Government health officials in the United States are concerned over a possible increase in birth defects linked to a drop in folate levels in the blood of younger women, mainly due to the popularity of low-carbohydrate diet or unfortified whole-grain breads.

According to officials at the U.S. Centers for Disease Control and Prevention, Folate is a naturally occurring B vitamin. Folic acid and folate (the anion form) occur naturally in food and can also be taken as supplements.

Folic acid is a necessity for all women of reproducing age. Adequate folate intake during the preconception period, the time just before and just after a woman becomes pregnant, helps protect against a number of congenital malformations including neural tube defects.

Neural tube defects result in malformations of the spine (spina bifida), skull, and brain (anencephaly).

According to AP reports, a CDC study released Thursday found an 8 percent to 16 percent decline in folate levels in U.S. women of childbearing age. The report findings were found by large blood-drawing surveys done between 1999 and 2004.

Researchers found that the decline was most pronounced in white women, although black women continue to be the racial group with the least folate in their blood.

The study, which is being published this week in a CDC publication, Morbidity and Mortality Weekly Report, however, is not very clear as to why blood folate levels dropped in this decade, but it offers several possible explanations.

The foremost reason for the decrease in folate levels is obesity among young women. Researchers say obese people metabolize folate differently than their thin counterparts.

Furthermore, Dr. Joseph Mulinare, a CDC epidemiologist who was the study's lead author also considers diet trends to be yet another factor for the decline.
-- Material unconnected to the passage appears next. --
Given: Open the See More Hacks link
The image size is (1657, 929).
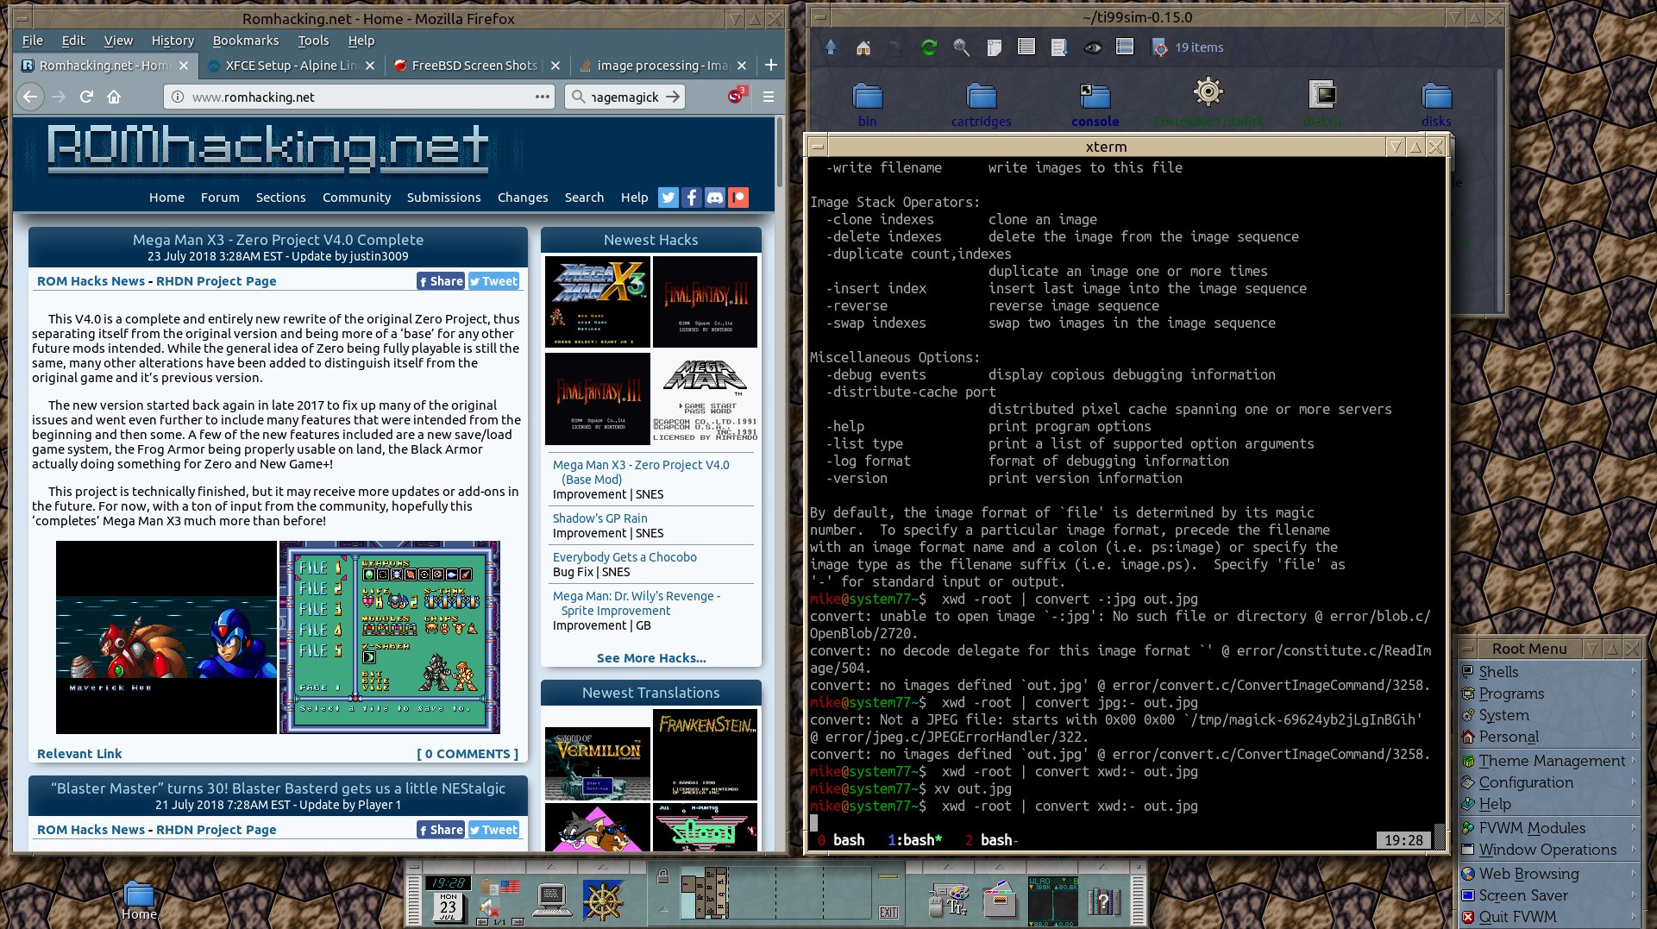Looking at the screenshot, I should coord(651,658).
Since diets low in carbohydrates gained popularity during the early 2000s, women who cut down on flour and bread products because of their carbohydrates may have also taken in less folic acid.

Vitamins and supplements are the best way to get the recommended daily dose of 400 micrograms of folic acid.

Leaf vegetables such as spinach and turnip greens, dried beans and peas, fortified cereal products, sunflower seeds and certain other fruits and vegetables are rich sources of folate, as is liver. Some breakfast cereals (ready-to-eat and others) are fortified with 25% to 100% of the recommended dietary allowance (RDA) for folic acid.